## BEGIN DOCUMENT

# can you microwave cotton yarn-or wool for that matter?



## realsilvergirl (Nov 13, 2011)

Can you microwave cotton yarn? I want to use a wool sock with rice and cloves in it that you can microwave. And a cover in cotton to put it in so it can be washed - as i cant wash the sock with rice in it. I have a sewn up wool sock and used it in microwave (i think it is wool) before but it got dingy on the outside. I guess icould just test a piece of yarn OR put the cotton cover on it after the packcomes out of microwave.


----------



## Country Bumpkins (Feb 18, 2011)

I don't know but I do know not to put your husbands leather gloves in there to dry. Oops. Let me know because my sock with rice in it is dingy. Does the clove make it smell good?


----------



## realsilvergirl (Nov 13, 2011)

Haha! I put some cloves and cinnamon sticks in. I can smell the cloves and i used jasmine rice i think. Which smells like popcorn to me!

## END DOCUMENT
## BEGIN EXTRACTED RECORDS

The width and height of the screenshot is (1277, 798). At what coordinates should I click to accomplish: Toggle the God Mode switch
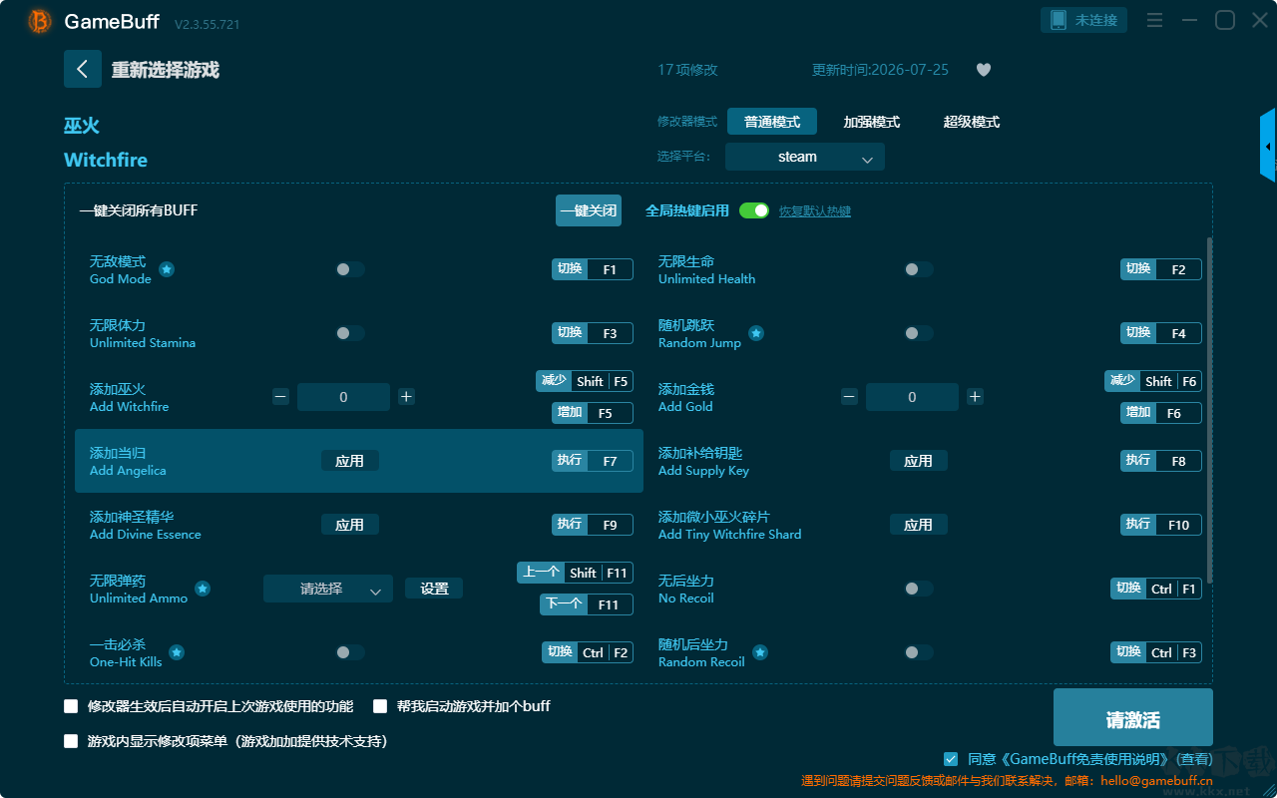(x=350, y=269)
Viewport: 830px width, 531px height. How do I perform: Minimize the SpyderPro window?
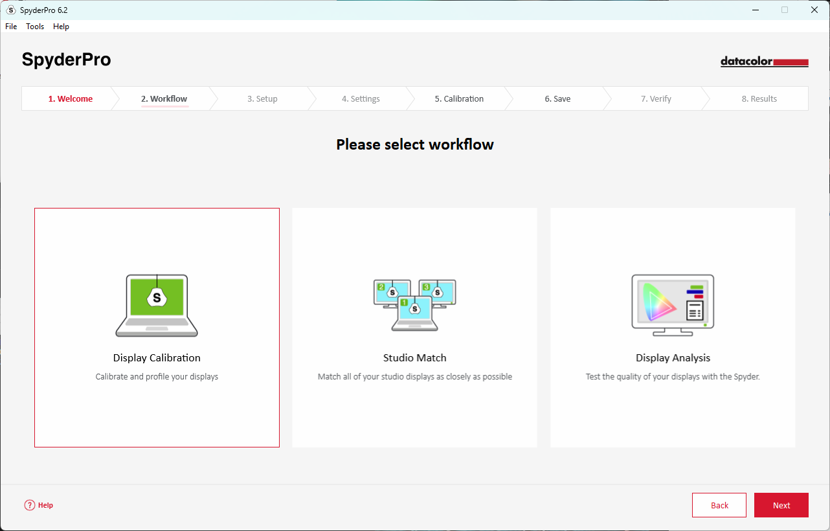(x=754, y=10)
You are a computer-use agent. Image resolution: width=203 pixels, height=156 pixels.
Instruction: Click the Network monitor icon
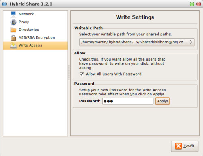[x=13, y=14]
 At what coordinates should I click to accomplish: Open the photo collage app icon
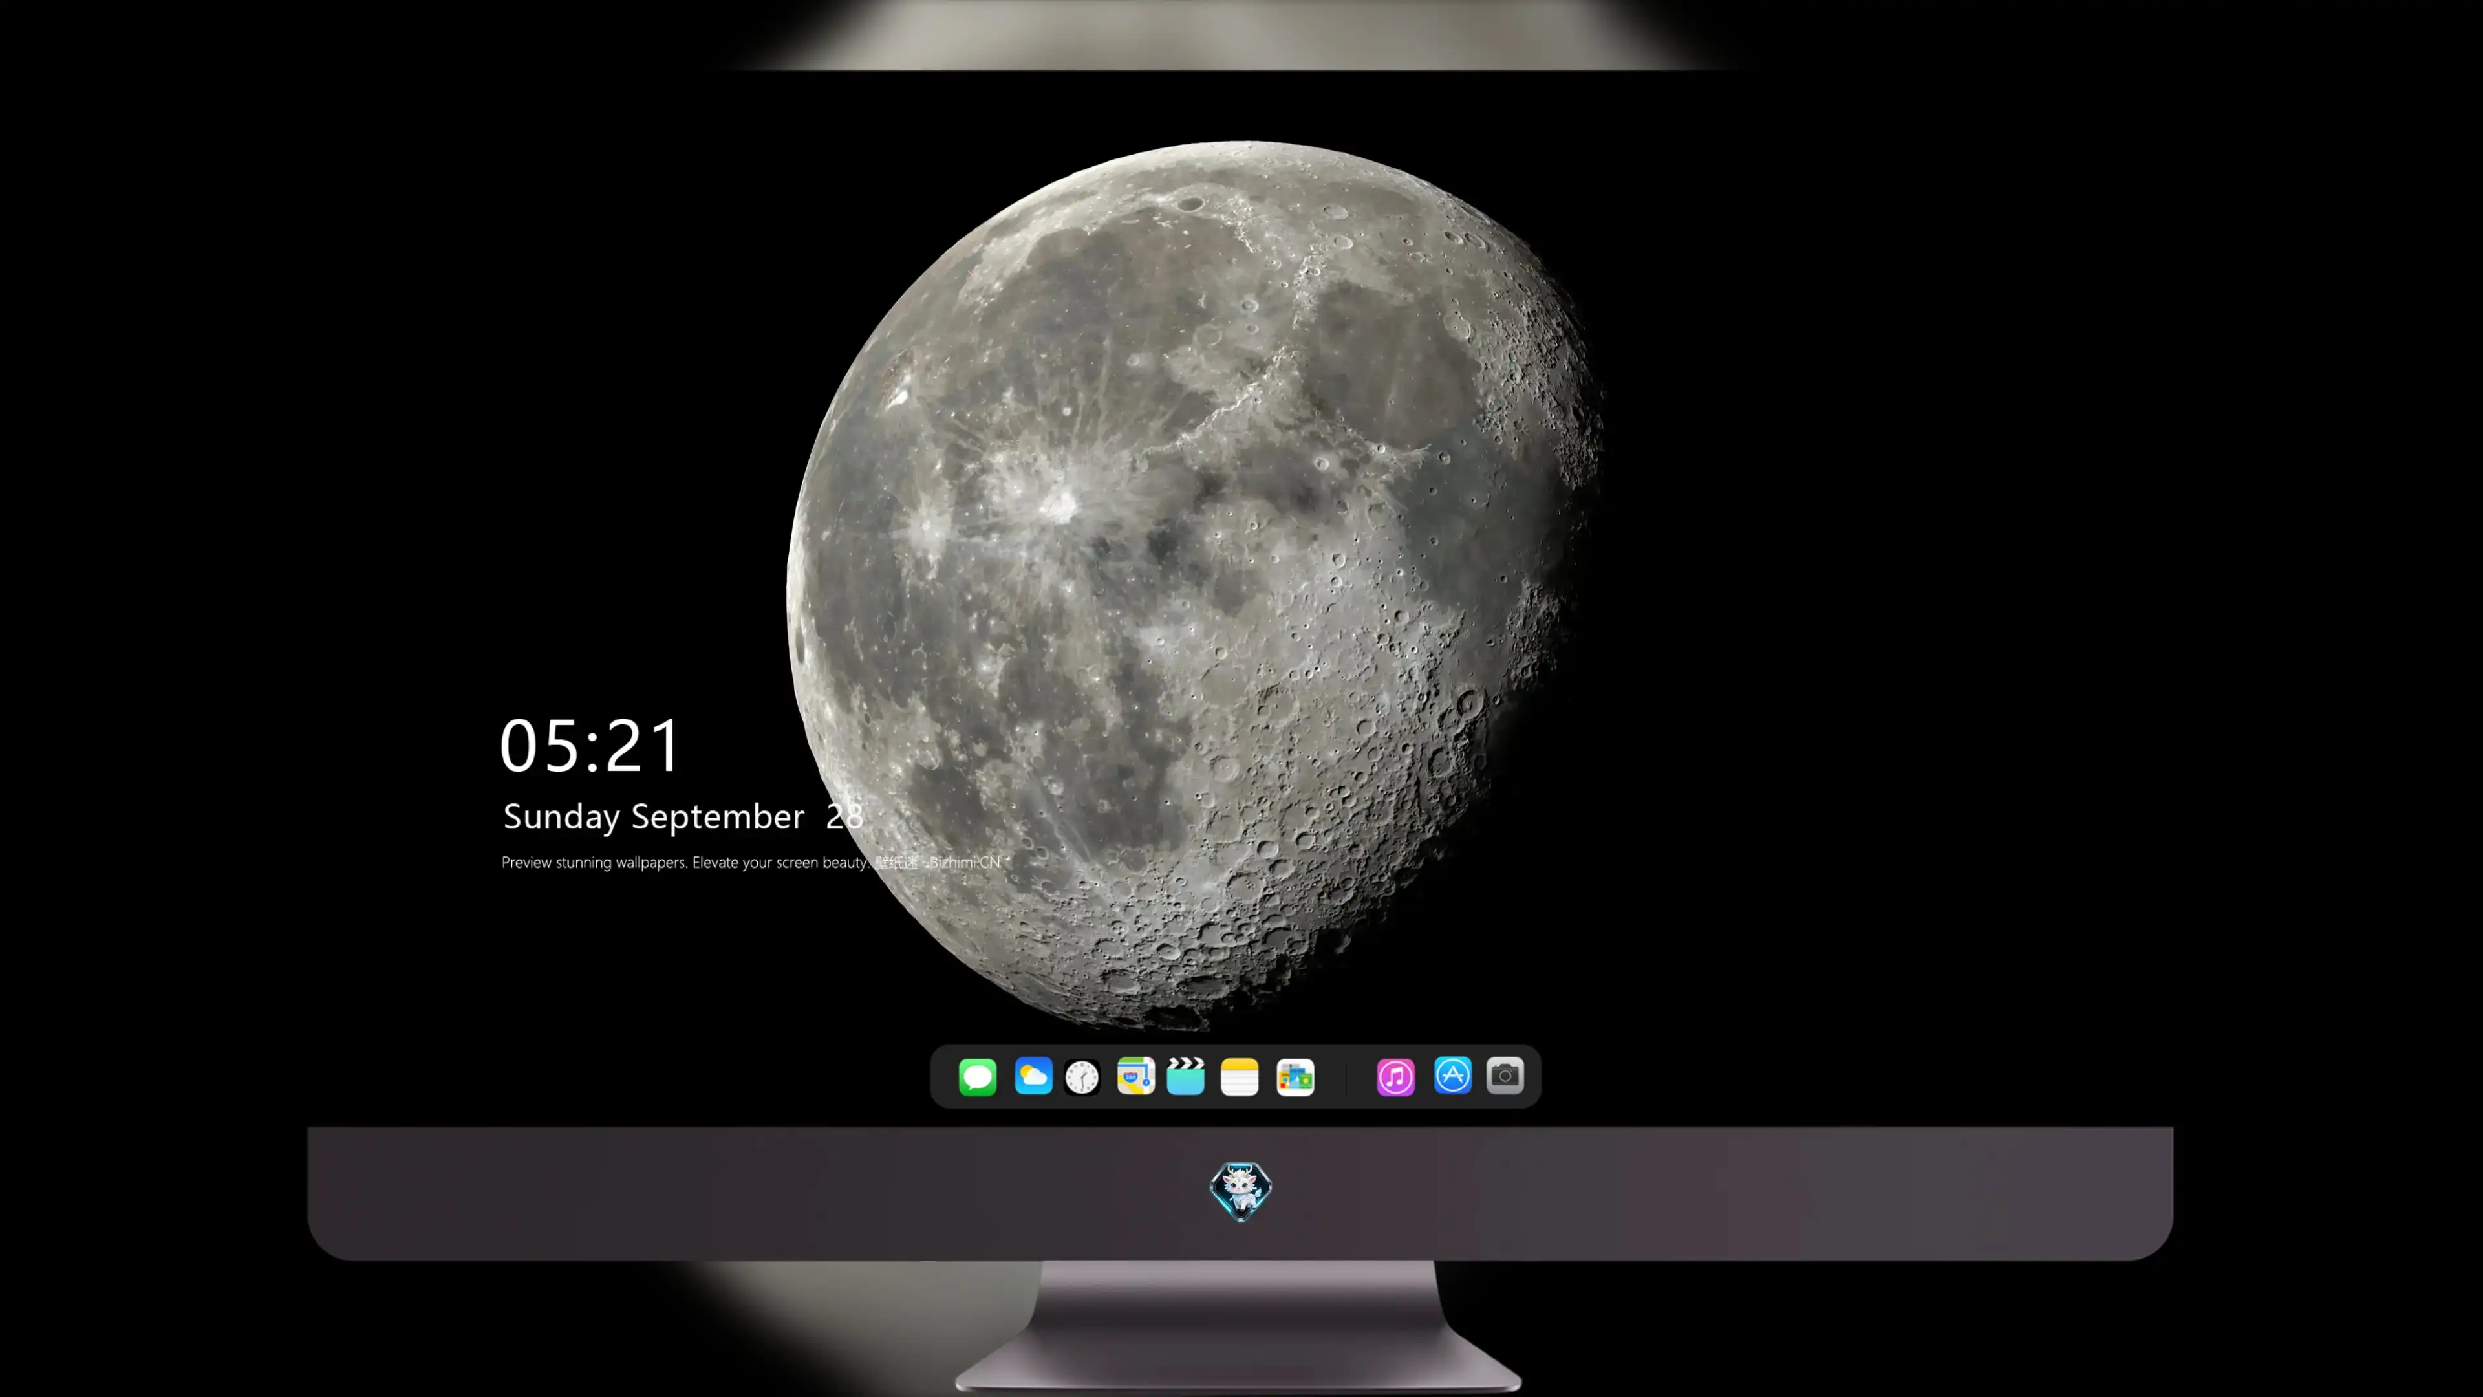click(1295, 1076)
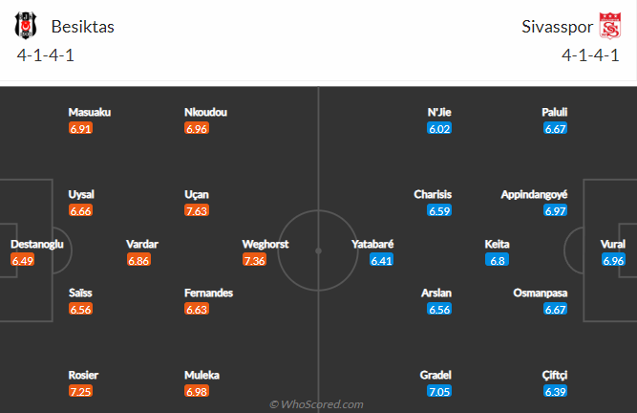Click the Sivasspor club crest icon

tap(609, 26)
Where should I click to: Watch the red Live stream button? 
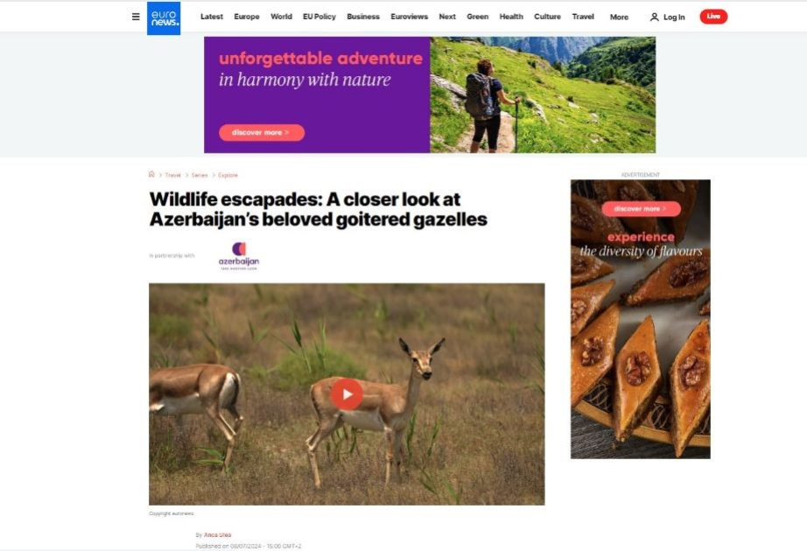(x=713, y=17)
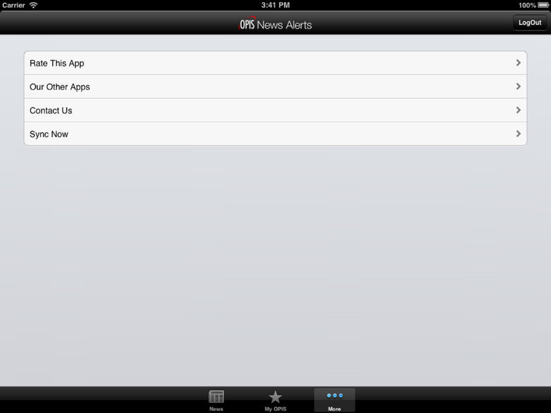The height and width of the screenshot is (413, 551).
Task: Select the My OPIS star icon
Action: click(x=275, y=397)
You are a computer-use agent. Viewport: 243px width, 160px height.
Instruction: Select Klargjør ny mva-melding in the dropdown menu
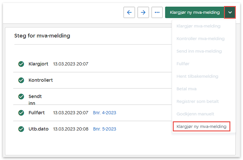pyautogui.click(x=201, y=127)
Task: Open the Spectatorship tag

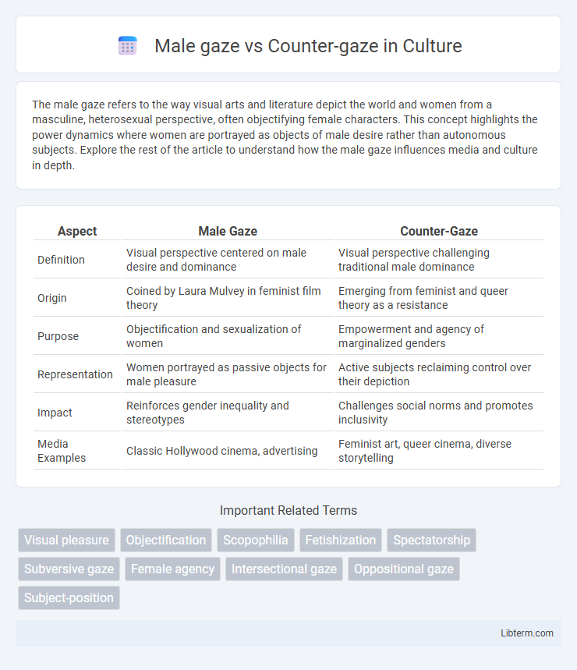Action: coord(432,540)
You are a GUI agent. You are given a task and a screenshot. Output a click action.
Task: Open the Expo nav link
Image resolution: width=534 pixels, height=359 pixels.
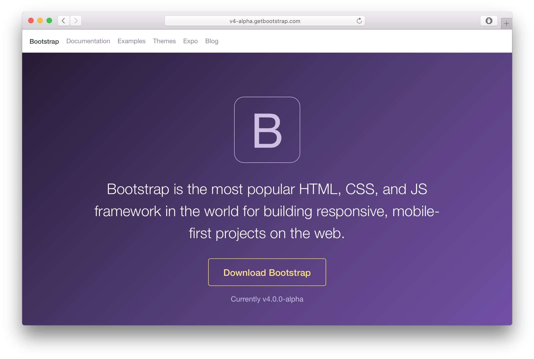coord(190,41)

## END EXTRACTED RECORDS

REQUIREMENTS:
• A. From the forum thread about microwaving yarn, reproduce the passage that begins at the words "Can you microwave cotton yarn?" and stops after the words "it smell good?".
• B. In the forum thread about microwaving yarn, what did realsilvergirl add along with the cloves?
• C. Pick up the forum thread about microwaving yarn where it stops, and write what comes next.

THE ANSWERS:
• A.
Can you microwave cotton yarn? I want to use a wool sock with rice and cloves in it that you can microwave. And a cover in cotton to put it in so it can be washed - as i cant wash the sock with rice in it. I have a sewn up wool sock and used it in microwave (i think it is wool) before but it got dingy on the outside. I guess icould just test a piece of yarn OR put the cotton cover on it after the packcomes out of microwave.


----------



## Country Bumpkins (Feb 18, 2011)

I don't know but I do know not to put your husbands leather gloves in there to dry. Oops. Let me know because my sock with rice in it is dingy. Does the clove make it smell good?

• B. Cinnamon sticks.

• C.
----------



## nbaker (Jan 30, 2011)

I make rice bags out of cotton and use in the microwave all the time. Wool is a natural fiber and will not melt in the heat produced by the microwave, but I haven't tried it.


----------



## Colorado knits (Jul 6, 2011)

Country Bumpkins said:


> I don't know but I do know not to put your husbands leather gloves in there to dry. Oops. Let me know because my sock with rice in it is dingy. Does the clove make it smell good?


Pffffft -- funny!


----------



## Dreamweaver (Feb 1, 2011)

You should hae no problem with a cotton fabric cover in the microwave. There are many lavender,flax packs sold every year. You are not going to leave them in for a long time. I will just say though, I was warming a large towel in the microwave and it did catch on fire. It may have been the large size or the loopy texture of the towel... I really don't know - but a regular cotton or flannel should be just fine. Still, I always stay right there and watch now......


----------



## sparky60 (Feb 9, 2011)

People microwave 100% cotton dishcloths in the microwave to zap the smell out of them and disinfect them. I had a neck wrap given to me and it appears to be made out of a plush fabric on the outside, like velvet or brushed cotton. I microwave it for about three minutes. It has held up great.


----------



## Haws (Oct 13, 2011)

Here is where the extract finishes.